Somehow Silas managed to get home early on the very last day of school, which was already only a half-day devoted to playing games on the field and trying to clear out the boxes of lost and found items. I was supposed to meet Silas at the school to walk home with him for his last day, but he was already almost home before the final bell had even rung. Silas promises me that he looked through the lost and found diligently and did not find any of his various sweatshirts and lunch boxes there. I think Silas' idea of diligent perusing of items is equivalent to walking past them while on his way to the bathroom, possibly with his head turned in the general direction.
Honestly, I'm sure the lunch boxes have been missing for so long at this point that I would never have the courage to face whatever leftovers are hanging out in the bottom of them, and Silas has been outgrowing his clothing at such a rapid pace that any sweatshirt discovered and brought home would probably have gone straight into the donation pile anyway. The only thing that I will truly miss is something Silas would never have come across in his school's lost and found; my daily (and sometimes twice daily) naps.
It was a sad day for me when my baby grew up and got too old to take a nap during the day. I think some parenting books suggest that while children nap is a good time to try to get various household chores accomplished. If you are a new parent and reading this column I'm going to give you some valuable advice: Those books are lying to you. There will come a time in your child's nap-life that even the slightest sound will wake them up and they will wander out of their bed, much more curious about what you're doing than in trying to go back to sleep. There is no way to put away laundry, dishes or vacuum while being totally silent.
In fact, I can only think of one good activity that's completely silent — napping. When your baby, toddler or over-tired small child finally falls asleep, I would like to suggest that you just go ahead and catch some z's yourself (though my friends would claim that my naps are far from silent. Apparently I have a small problem with talking in my sleep).
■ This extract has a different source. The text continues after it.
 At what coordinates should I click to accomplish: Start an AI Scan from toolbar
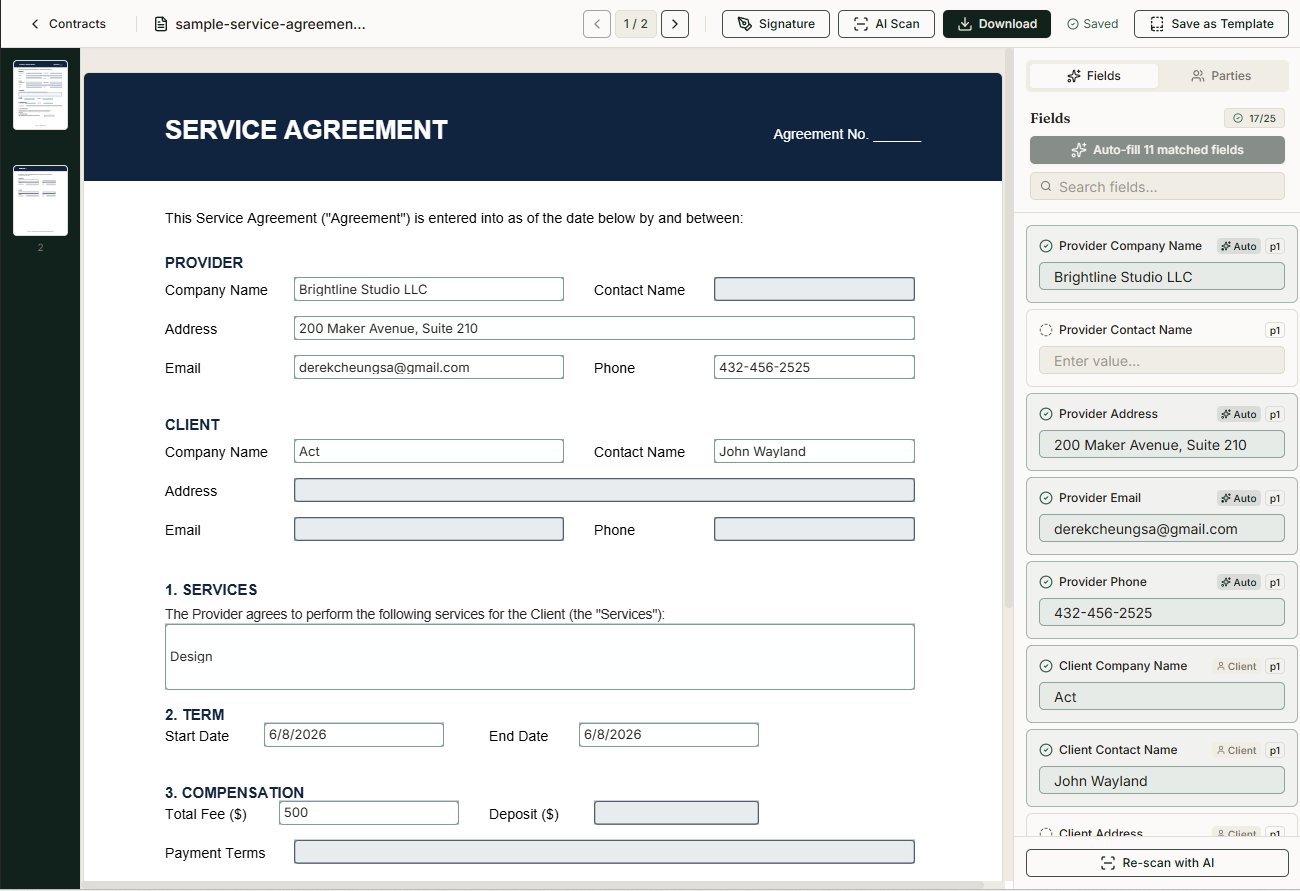886,24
There is a small, sad gap between when your child ages out of naps and before they start school. This is my excuse for occasionally taking both a morning and afternoon nap while Silas is at school. I'm making up for several years of lost personal nap time. Between my naps I am incredibly productive. I usually am able to watch not one, but two episodes of "Dr. Phil" before falling back asleep.
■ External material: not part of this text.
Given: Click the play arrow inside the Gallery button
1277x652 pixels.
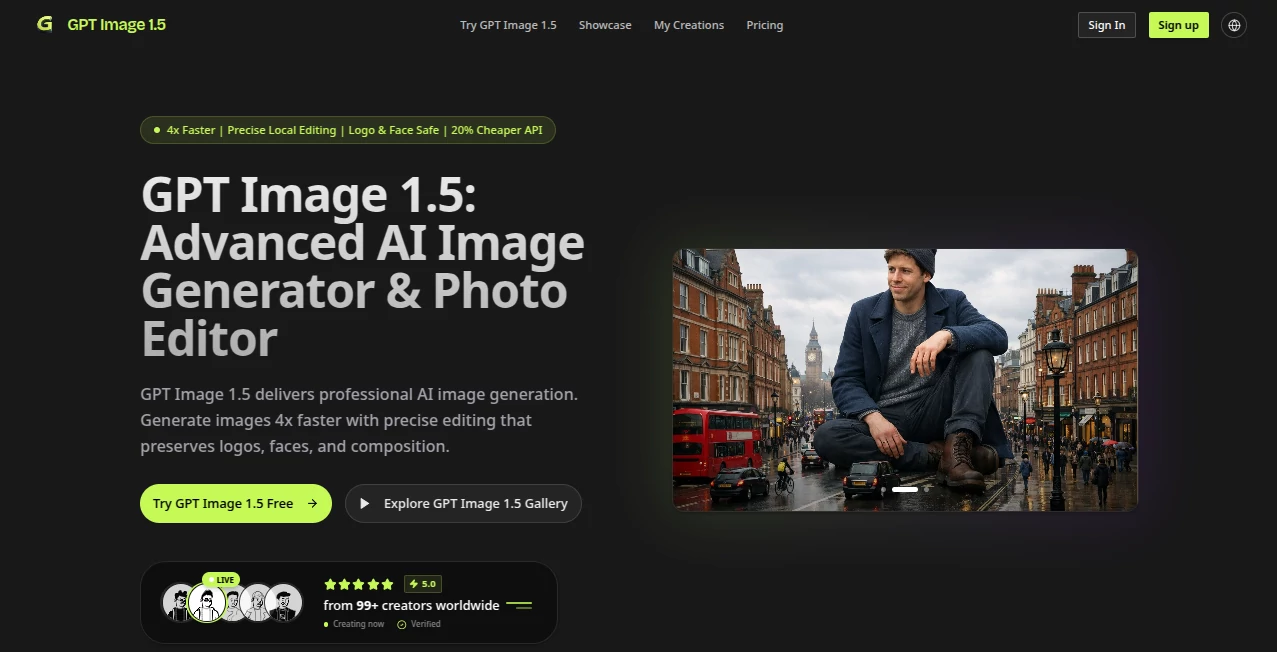Looking at the screenshot, I should point(364,503).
Now summer vacation is upon us. I look forward to taking Silas on some little vacations, going swimming at Emigrant Lake, and playing at the swimming reservoir at Lithia Park. I'm excited about hot days with dripping ice cream cones and taking Silas to see a play at the Oregon Shakespeare Festival. Between my list and Silas's we have a whole lot to do between now and the first day of fourth grade. Unfortunately, I just don't think napping is going to be one of them.